Megan McFadden February 10, 2011

“Why should you care about what strangers are doing?” many ask. It’s not an uncommon question for me to encounter, particularly after identifying as a Twitter admirer. I typically offer an explanation that alleviates any suspicion that I follow people for interest in their daily eating routines or worse, but what I really want to ask is – what is a stranger?
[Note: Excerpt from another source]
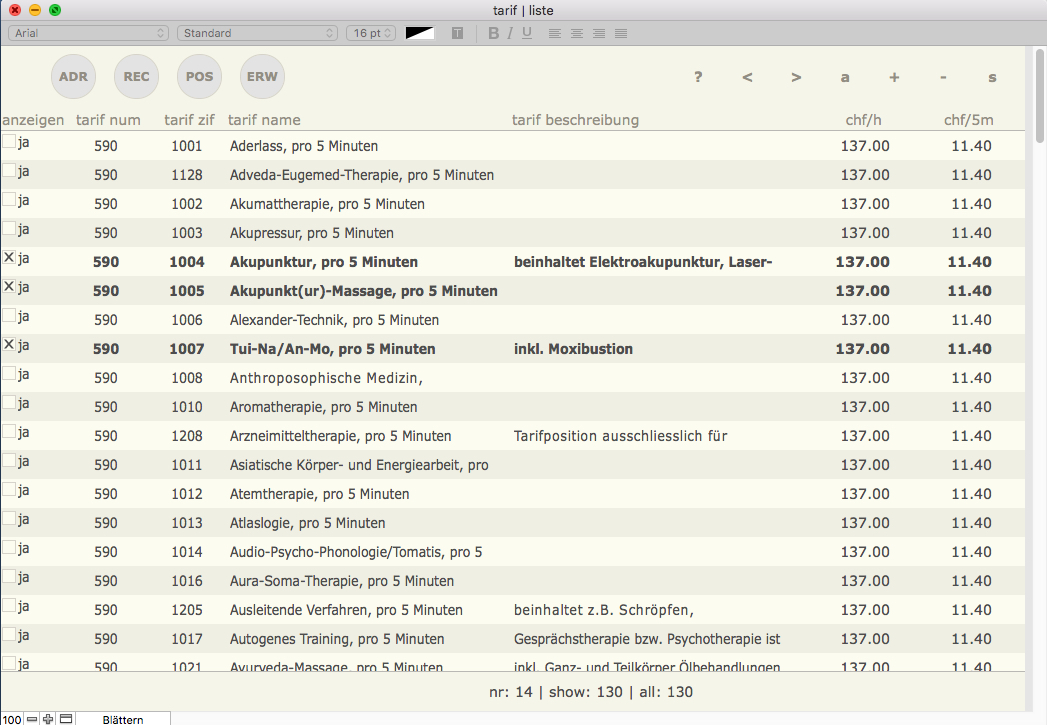This screenshot has height=725, width=1047.
Task: Check the anzeigen box for Aderlass
Action: [9, 142]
In the past month, I’ve made connections from behind my screen, through Tweetdeck and to 7 cities around the world. I offered to support Noam Kostucki (London, England), the founder of Seeducation, by sharing a social enterprise survey that he’s conducting as research for a TEDx talk this Spring. Christian Vanizette (Paris, France), co-founder of MakeSense would like to engage SOCAP/Europe to address the needs of a global network of young social entrepreneurs that he’s built connections to. Abeer Desai (New York City, NY) attends NYU Stern and chimed in on a conversation relevant to a social entrepreneur infrastructure web app that he’ll be building this year. Aunnie Patton (Bangalore, India) works for Unitus Capital and tweeted a resource that I shared with friends & family. I provided Josh Tetrick (Los Angeles, CA) with constructive criticism on 33 Needs, a platform he’s built for people-powered solutions investing, simply because he asked. Cameron Burgess (Brisbane, Australia) is gathering a list of competitions and opportunities for social entrepreneurs that will very likely include some of SOCAP’s partners. Melina Chan (Battambang, Cambodia) shared insights on the importance of language fluency from her experience at TEDxPhnomPenh.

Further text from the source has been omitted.